DATASET RECORDS »
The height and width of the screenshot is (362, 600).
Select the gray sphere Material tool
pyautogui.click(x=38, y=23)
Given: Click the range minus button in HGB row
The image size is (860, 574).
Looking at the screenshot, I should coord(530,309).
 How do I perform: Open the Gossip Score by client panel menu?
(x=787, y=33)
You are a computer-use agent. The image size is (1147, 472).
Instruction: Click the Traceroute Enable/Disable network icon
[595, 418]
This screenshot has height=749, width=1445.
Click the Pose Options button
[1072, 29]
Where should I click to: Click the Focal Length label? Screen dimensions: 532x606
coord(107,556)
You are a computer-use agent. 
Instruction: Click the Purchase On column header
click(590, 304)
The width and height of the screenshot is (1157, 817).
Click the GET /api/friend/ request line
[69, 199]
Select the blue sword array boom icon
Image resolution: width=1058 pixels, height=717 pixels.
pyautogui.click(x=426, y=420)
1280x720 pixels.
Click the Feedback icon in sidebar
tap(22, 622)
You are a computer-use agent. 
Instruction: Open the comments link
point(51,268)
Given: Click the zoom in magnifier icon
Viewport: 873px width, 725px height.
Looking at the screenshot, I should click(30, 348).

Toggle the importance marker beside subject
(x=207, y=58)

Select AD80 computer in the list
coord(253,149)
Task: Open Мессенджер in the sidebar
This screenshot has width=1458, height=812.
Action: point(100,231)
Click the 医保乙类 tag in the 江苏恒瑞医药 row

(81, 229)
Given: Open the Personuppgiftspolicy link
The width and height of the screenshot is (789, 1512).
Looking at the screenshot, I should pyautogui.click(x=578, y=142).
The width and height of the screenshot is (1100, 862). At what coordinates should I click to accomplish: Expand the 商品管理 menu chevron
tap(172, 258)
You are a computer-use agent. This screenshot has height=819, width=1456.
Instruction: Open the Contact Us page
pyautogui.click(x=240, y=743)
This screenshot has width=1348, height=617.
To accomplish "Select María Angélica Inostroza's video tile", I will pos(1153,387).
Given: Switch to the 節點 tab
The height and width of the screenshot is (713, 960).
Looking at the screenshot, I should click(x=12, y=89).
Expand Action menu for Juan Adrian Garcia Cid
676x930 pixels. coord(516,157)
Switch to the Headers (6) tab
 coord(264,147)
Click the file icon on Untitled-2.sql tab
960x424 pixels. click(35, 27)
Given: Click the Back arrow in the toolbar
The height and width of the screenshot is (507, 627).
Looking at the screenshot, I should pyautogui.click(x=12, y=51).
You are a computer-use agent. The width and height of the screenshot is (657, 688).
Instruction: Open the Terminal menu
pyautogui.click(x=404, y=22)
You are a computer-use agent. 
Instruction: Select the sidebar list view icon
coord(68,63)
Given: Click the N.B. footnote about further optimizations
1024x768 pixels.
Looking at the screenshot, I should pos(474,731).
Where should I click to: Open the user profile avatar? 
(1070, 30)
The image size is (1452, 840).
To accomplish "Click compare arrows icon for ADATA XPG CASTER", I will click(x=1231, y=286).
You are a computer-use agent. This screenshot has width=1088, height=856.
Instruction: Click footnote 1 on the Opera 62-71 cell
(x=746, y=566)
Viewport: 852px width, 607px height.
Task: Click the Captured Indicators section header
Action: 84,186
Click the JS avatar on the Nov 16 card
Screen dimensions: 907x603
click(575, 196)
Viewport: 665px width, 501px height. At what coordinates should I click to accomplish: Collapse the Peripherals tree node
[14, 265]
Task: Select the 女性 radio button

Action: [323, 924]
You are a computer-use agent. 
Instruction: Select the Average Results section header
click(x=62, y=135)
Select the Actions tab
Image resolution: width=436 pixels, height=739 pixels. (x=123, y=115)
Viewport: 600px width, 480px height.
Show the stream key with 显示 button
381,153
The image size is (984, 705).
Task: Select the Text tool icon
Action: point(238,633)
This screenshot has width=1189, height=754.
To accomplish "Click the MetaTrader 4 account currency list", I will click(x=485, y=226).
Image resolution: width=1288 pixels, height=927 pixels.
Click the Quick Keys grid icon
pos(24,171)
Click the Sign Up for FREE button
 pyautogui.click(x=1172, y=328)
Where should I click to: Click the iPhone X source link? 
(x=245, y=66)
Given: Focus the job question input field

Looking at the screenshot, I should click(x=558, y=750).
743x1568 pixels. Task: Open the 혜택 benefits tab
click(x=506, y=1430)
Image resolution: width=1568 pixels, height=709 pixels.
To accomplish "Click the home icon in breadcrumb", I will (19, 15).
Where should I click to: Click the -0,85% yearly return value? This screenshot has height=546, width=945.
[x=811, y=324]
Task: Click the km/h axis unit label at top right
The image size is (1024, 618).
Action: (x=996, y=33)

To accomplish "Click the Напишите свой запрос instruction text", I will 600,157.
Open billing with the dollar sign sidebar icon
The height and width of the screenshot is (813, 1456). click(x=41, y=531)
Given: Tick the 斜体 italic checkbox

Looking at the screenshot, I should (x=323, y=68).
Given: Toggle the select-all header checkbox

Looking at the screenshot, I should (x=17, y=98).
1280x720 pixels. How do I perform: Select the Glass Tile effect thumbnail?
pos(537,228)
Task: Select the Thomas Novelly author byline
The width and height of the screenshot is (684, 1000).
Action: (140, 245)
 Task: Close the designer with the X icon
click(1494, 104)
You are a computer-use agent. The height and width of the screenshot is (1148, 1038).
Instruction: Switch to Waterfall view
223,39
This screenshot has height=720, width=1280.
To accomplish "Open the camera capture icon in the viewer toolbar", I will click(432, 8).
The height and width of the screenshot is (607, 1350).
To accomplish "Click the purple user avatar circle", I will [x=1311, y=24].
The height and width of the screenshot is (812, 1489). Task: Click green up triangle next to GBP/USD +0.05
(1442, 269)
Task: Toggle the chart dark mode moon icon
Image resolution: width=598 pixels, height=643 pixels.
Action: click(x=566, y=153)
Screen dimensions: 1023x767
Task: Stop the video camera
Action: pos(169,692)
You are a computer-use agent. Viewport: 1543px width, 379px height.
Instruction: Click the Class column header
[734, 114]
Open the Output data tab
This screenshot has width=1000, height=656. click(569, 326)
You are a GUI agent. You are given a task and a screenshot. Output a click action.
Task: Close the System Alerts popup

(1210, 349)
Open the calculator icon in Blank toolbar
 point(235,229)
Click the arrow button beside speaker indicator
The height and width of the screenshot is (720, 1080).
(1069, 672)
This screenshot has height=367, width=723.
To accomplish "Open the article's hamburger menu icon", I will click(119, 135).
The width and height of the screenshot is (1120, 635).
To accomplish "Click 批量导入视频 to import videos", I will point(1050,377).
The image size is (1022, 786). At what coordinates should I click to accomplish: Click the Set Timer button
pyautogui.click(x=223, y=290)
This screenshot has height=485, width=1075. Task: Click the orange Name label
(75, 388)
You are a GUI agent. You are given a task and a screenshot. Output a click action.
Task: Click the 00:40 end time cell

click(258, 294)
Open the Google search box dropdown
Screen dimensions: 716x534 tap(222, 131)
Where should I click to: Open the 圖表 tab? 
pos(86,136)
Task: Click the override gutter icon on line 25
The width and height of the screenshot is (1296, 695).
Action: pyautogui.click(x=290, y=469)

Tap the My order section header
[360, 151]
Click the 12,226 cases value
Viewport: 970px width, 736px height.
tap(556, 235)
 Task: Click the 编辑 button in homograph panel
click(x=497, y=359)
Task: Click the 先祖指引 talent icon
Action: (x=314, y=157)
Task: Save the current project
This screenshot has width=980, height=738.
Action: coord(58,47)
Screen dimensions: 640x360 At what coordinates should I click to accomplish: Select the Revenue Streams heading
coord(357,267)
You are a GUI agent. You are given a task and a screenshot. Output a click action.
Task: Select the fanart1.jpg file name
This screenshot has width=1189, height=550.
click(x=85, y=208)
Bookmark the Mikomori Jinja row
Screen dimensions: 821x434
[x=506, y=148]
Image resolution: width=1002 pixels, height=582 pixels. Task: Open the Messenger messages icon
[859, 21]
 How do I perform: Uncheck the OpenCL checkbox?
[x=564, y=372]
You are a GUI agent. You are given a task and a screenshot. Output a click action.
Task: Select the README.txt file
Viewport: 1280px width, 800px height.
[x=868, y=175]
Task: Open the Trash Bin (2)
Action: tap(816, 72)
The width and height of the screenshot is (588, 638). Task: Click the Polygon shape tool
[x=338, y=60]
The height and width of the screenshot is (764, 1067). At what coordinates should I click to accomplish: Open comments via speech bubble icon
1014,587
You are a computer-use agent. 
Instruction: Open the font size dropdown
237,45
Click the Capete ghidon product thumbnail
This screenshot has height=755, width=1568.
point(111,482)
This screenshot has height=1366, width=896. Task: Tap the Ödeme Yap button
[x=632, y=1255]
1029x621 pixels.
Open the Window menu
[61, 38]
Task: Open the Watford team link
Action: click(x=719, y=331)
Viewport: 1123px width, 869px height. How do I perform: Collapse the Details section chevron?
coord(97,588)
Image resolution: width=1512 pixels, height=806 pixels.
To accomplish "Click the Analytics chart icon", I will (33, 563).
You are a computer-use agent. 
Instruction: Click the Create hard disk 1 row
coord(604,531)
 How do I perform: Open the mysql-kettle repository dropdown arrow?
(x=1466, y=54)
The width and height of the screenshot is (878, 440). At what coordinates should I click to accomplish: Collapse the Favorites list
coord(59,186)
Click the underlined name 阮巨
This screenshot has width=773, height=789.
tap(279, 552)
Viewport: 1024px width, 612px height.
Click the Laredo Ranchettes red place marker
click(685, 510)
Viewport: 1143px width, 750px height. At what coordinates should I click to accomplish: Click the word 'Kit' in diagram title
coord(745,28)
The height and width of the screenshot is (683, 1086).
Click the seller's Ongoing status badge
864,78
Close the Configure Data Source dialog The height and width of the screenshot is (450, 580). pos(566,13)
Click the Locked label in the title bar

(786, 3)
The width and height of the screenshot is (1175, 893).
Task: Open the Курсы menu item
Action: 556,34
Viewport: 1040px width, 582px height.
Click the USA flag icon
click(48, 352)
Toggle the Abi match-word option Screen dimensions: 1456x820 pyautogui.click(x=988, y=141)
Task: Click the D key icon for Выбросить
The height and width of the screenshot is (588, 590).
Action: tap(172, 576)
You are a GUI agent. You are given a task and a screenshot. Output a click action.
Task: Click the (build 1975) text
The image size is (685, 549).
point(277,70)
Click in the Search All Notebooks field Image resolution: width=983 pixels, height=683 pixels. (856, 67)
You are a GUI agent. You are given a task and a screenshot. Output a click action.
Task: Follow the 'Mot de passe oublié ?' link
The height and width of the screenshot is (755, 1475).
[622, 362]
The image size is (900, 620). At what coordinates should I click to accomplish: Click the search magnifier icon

YOUR GOAL » Look above for the line with "The height and width of the screenshot is (812, 1489)." and the line with "Task: Toggle the chart dark mode moon icon". Retype those two lines and every line between them exactly, adding nothing.

SOLUTION TO THE EXERCISE »
The height and width of the screenshot is (812, 1489). Task: Click green up triangle next to GBP/USD +0.05
(1442, 269)
Task: Toggle the chart dark mode moon icon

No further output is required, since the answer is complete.